December 1993 - Griffin, Marble Pillar
In 1901, Rhue and Burdette Griffin, Bloomer and Francis Griffin, and Caroline Griffin pose in front of their house called Marble Pillar. Oral history suggests a whitish stone gave its name to this area. This old hotel, which stood on the eastern corner of Rt. 81 and Ingalside Road, was deserted by the 1920’s and was taken down by the 1930’s
1994 Cover - Gazebot, photo contest calendar
January 1994 - Basic Creek in Winter
This view of the Basic Creek from the Freehold Bridge shows the clinging snow of a January, 1993 storm. The Basic Creek, along with the Catskill Creek, Jan de Bakker, and Cobb Creek are the “major” waterways in the Town of Greenville.

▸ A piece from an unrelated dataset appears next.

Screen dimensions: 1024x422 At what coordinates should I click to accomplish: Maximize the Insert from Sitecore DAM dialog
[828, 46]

February 1994 - Maple Sugaring
Sap buckets hang from these sugar maples in front of Panzarino’s Homestead Bed & Breakfast near the corner of Rt. 81 and Red Mill Road. Ingalside Road climbs the hill past the STOP sign.
March 1994 - Snow Drift on Carelas Hill
The Blizzard of 1993 (Mar 13-14) once again produced the look of the legendary winters of our memories. The windswept Carelas’ Hill (Fish Hill, Budd’s Hill), one-half mile south of Greenville on Rt. 32, fosters the growth of this fifteen foot drift.

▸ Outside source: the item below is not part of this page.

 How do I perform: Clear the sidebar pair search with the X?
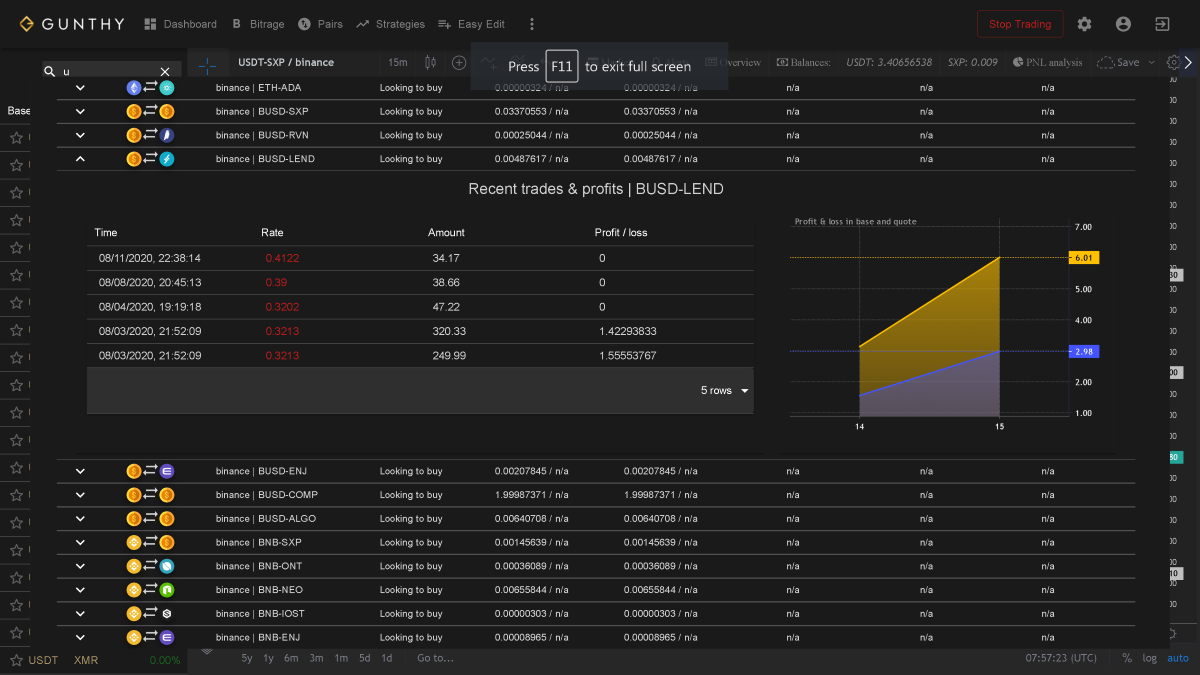[165, 71]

Aerial of 1991 Norton Hill
The aerial of Norton Hill shows Rt. 81 slicing the picture in half. On the lower right is the Methodist Church; upper right, GNH Lumber Yard anchors the western end of town as it has done since 1938. Side roads, from bottom to top are: Carter Bridge Road, North Road, New Ridge Road.
May 1994 - Memorial Day 1992 Parade
Memorial Day Parade, 1992 has Rick Magee cruising in front of the Library in his 1931 Ford sedan. Raising money for the proposed Town Park is the cause advertised; the 156 acre Vanderbilt Park became reality through the efforts of Park Committee fundraising and from an Iroquois Gas grant
June 1994 - Junior Yeomans
In the tradition of blacksmith, A.C. Yeomans (1872), Harry “Junior” Yeomans poses beside his tools of the trade in his service and sales building, Yeomans Garage, on Main Street, Norton Hill. Junior has worked in his Chevrolet dealership of 60 years since 1935; his father built the block building in the 1930s.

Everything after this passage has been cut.